------ RECORD EXCERPTS ------
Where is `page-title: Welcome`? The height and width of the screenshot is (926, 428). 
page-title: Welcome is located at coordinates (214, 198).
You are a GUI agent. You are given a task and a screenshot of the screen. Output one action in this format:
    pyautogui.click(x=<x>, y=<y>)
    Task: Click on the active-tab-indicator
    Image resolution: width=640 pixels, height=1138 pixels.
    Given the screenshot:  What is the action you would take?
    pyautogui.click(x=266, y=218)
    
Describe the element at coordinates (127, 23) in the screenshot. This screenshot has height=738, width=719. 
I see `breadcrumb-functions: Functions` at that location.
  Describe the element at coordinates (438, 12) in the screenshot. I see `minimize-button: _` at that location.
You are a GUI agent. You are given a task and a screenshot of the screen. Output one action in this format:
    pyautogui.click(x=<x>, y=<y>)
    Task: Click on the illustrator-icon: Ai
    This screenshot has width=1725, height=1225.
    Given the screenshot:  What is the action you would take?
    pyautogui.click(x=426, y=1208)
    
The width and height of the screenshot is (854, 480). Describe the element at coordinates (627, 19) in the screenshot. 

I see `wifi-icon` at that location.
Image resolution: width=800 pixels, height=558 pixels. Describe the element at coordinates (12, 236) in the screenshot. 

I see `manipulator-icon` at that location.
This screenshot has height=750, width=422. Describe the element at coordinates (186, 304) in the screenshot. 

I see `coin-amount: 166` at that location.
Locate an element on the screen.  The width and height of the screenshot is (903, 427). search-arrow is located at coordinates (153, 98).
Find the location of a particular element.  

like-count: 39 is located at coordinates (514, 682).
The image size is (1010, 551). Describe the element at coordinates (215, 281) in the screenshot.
------
*WHAT YOU NEED TO DO*
Rewrite the stretch from the line containing "Describe the element at coordinates (127, 23)" through the end of the listing, replacing "GUI agent" with "screen assistant" and leaving all else unchanged.

*REPLY*
Describe the element at coordinates (127, 23) in the screenshot. This screenshot has height=738, width=719. 
I see `breadcrumb-functions: Functions` at that location.
  Describe the element at coordinates (438, 12) in the screenshot. I see `minimize-button: _` at that location.
You are a screen assistant. You are given a task and a screenshot of the screen. Output one action in this format:
    pyautogui.click(x=<x>, y=<y>)
    Task: Click on the illustrator-icon: Ai
    This screenshot has width=1725, height=1225.
    Given the screenshot:  What is the action you would take?
    pyautogui.click(x=426, y=1208)
    
The width and height of the screenshot is (854, 480). Describe the element at coordinates (627, 19) in the screenshot. 

I see `wifi-icon` at that location.
Image resolution: width=800 pixels, height=558 pixels. Describe the element at coordinates (12, 236) in the screenshot. 

I see `manipulator-icon` at that location.
This screenshot has height=750, width=422. Describe the element at coordinates (186, 304) in the screenshot. 

I see `coin-amount: 166` at that location.
Locate an element on the screen.  The width and height of the screenshot is (903, 427). search-arrow is located at coordinates (153, 98).
Find the location of a particular element.  

like-count: 39 is located at coordinates (514, 682).
The image size is (1010, 551). Describe the element at coordinates (215, 281) in the screenshot.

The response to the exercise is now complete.